One could worry about it – but if the reason is meant to surface, it will.
So how did I fix it?
I didn’t. It balanced out on it’s own.
I rode my riteous wave, because life goes in cycles.
And I’m mntu*.
*MNTU: the Holy Spirit of everything
I’ve been having cluster migraines, numbness in my hands, and other forms of emotional and energy disturbances, so in addition to Qigong purging, I’ve been grounding down on the anxiety that attempts to rise with my natural life cycles.
This, to some, likely sounds like garble. Even simplified, the practice of following cyclic rhythms is not only denied most Americans (and at the very least, to those living in oppression), but is shamed.
The idea that one’s physical and mental means are mirror to one’s emotional and spiritual state is generally rebuffed as being new age, granola, and other terms used by white supremacy and other colonist tactics make those of us still very much involved and attached to our root heritages incapable of maintaining a healthy, mindful life.
And yet this morning as I canceled clients in a glow of pain and compassion for myself (one of the hardest things for me to attain), I felt what would have been a clawing anxiety dissipate. Grounded back to zero, repeating my personal mantras through meditation, these concerns that I suddenly was a horrid person for having individual, diverse health needs that came before all else, including pulling in needed income, went back to the void from which they came.
“Wela’lin.” (Thank you)
As Mantra Pet proceeds forward, I will be riding my wave, walking my path, respecting my cycles, and doing what I’m meant to.
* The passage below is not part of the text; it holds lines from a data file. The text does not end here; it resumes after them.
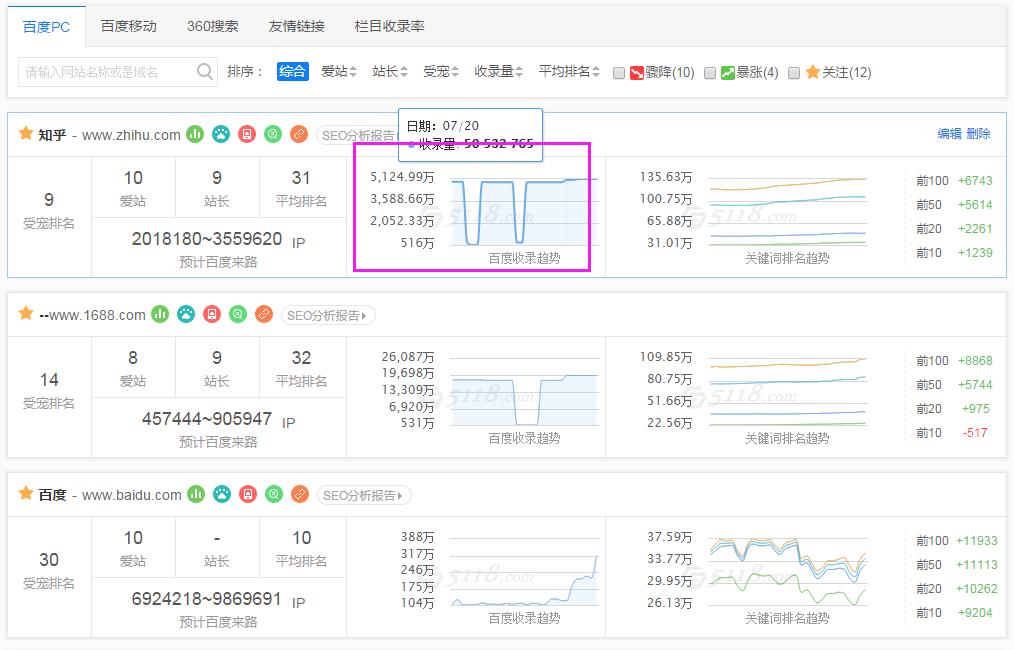Click the 编辑 link for 知乎
Screen dimensions: 1014x650
pyautogui.click(x=949, y=134)
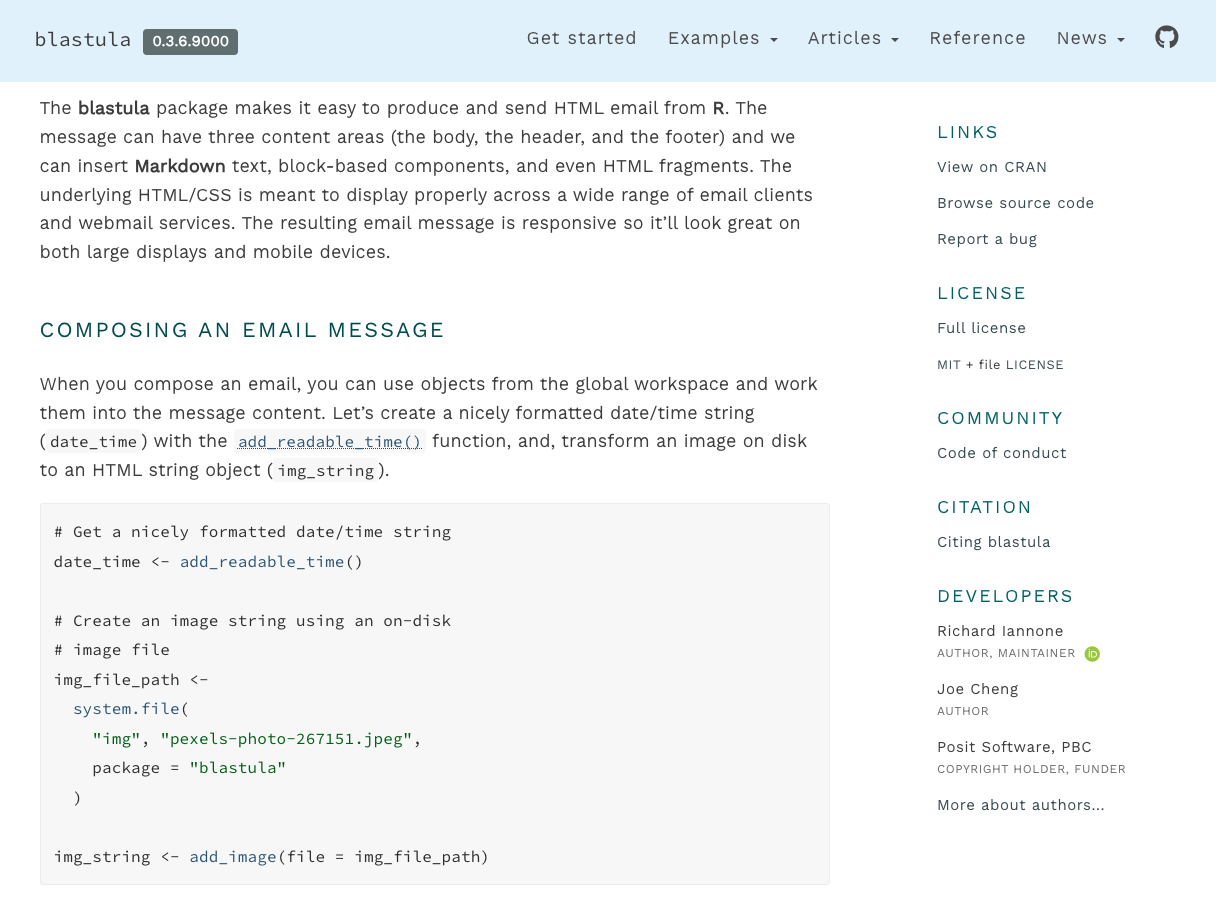Open the View on CRAN link
The height and width of the screenshot is (899, 1216).
(x=991, y=167)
This means continuing to allow colonistic works ideals that I have bought into to the detriment of my and other’s health and cycles to die out. Be zero’d. Go back to the void, instead of being stuck where they do not belong.
I will not worry how my time is spent, it will be spent how it is meant to.
I will not try to fix what is put before me, it will cycle as it is meant to.
I will not tell life I know better, because I designed this as I am meant to.